The national celebration over the fact that Salt Lake City has cured its "chronic homelessness" problem never made a lot of sense to those of us who frequent the neighborhood around Pioneer Park.

There was, and is, documentation showing that the housing-first approach to helping people who had been homeless for long periods of time, particularly homeless veterans, off the street and into both shelter and services has made all the difference in the world for some really desperate individuals.

But looking at the lines outside The Road Home shelter and the many panhandlers around downtown — and understanding that the definition of "chronic" didn't include everyone in great need — led many people to realize that just leaving the matter to the few stalwart people who are devoted to helping homeless souls get through another day and night wasn't going to truly deal with the problem.

People at the top of the governments of both Salt Lake City and Salt Lake County appointed panels to look into the problem and come up with an approach that would really deal with those who are now homeless and work to prevent more people and families from becoming so in the future.

People could choose to be annoyed that our leaders were pushed into action by the fact that the Pioneer Park area was on the verge of becoming gentrified, and the homeless population suddenly an offense in the eyes of high-rolling property developers who were not known to have been concerned about the problem before. But that does not alter the fact that ideas were needed and that, now, ideas have been proposed.

Central to the proposals arrived at together by the city-appointed committee, headed by former mayor Palmer DePaulis and Utah Jazz owner Gail Miller, and the county effort, led by Mayor Ben McAdams, is the idea that the homeless problem needs to be divided in order to be conquered.

The Road Home need not be moved. (Nobody would want it.) But new facilities need to be created, mostly to keep women and children away from a rougher crowd that includes drug dealers, sex offenders and the mentally unstable.

The joint panel stresses the ongoing need for case management, constant monitoring of results and a willingness to change approaches whenever something doesn't work.
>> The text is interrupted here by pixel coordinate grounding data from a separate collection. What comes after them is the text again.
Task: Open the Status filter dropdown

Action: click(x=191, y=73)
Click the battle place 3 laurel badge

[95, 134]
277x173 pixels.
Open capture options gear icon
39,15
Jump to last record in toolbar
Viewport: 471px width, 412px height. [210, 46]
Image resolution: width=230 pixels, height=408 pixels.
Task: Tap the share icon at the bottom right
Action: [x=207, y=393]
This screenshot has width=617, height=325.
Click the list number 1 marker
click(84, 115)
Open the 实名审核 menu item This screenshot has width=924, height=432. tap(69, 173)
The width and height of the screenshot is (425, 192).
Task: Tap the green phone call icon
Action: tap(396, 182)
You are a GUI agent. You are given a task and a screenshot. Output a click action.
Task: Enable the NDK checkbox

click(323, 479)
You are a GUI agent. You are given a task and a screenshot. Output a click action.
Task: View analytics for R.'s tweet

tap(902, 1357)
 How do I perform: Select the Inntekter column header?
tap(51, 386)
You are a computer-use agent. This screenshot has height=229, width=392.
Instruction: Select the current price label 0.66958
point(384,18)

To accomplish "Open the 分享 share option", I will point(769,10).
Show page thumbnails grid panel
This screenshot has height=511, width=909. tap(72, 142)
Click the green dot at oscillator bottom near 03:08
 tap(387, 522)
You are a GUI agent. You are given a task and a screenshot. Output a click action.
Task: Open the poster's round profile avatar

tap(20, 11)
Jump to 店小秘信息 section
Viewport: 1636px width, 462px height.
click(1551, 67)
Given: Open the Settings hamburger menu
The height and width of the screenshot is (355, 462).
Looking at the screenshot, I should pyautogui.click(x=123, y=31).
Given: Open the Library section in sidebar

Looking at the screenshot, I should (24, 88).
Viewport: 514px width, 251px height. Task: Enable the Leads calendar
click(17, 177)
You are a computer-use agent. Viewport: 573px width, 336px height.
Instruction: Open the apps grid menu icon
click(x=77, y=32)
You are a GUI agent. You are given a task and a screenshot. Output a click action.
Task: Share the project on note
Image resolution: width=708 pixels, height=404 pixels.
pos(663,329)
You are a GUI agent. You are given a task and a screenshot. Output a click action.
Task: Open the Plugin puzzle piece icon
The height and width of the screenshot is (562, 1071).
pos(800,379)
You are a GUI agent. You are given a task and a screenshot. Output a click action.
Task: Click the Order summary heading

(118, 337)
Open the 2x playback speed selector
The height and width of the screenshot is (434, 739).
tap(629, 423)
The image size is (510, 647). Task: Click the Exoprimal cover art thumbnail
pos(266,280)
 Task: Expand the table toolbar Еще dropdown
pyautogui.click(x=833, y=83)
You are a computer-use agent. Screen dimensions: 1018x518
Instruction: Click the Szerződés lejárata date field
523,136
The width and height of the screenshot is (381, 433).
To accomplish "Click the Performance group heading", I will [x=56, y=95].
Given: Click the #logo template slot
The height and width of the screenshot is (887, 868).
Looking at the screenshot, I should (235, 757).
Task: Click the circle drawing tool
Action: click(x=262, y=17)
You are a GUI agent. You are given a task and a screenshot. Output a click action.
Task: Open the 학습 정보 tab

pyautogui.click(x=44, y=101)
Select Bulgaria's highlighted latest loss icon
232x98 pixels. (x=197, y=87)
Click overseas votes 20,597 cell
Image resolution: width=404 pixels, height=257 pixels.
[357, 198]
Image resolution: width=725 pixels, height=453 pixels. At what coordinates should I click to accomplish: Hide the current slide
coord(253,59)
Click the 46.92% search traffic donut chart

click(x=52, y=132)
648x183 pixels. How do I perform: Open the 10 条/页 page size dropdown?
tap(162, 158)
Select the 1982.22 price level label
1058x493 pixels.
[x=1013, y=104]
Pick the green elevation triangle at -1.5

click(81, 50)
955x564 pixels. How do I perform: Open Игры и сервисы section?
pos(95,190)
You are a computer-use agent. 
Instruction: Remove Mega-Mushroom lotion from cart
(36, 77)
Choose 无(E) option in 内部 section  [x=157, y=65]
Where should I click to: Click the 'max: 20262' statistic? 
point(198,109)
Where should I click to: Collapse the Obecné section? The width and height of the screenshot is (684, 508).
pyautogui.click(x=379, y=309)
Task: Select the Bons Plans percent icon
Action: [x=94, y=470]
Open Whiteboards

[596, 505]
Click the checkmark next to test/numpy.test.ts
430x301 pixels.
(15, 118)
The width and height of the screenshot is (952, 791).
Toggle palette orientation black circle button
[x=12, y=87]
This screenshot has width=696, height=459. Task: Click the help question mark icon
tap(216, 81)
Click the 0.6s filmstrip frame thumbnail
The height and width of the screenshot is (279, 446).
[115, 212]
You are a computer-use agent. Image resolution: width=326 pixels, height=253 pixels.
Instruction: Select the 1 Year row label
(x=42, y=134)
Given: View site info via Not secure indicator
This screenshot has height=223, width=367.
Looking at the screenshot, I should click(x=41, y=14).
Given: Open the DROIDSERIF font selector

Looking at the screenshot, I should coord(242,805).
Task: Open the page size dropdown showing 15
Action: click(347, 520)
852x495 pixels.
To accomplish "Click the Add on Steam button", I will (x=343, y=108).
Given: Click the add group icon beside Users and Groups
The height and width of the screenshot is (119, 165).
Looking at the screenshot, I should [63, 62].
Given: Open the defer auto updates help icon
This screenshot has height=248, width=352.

Panel members also want to change rules that require people to actually be homeless, not just faced with eviction, before they can receive assistance.

They note that there will be a need for money, rightfully from the state, as homelessness is a statewide problem, to create the new facilities. Much of the program work can be paid for out of redirected money that already goes, if less efficiently, to the issue. They also express hope that, once new plans prove effective, more private money will be available.

Getting locked in a fight over whether, and where, to move the homeless shelter was never going to solve this problem.

The approach recommended by the two panels, to address the problem on as close to an individual level as possible, and not burden any city or neighborhood with the entire weight, is clearly the way to go.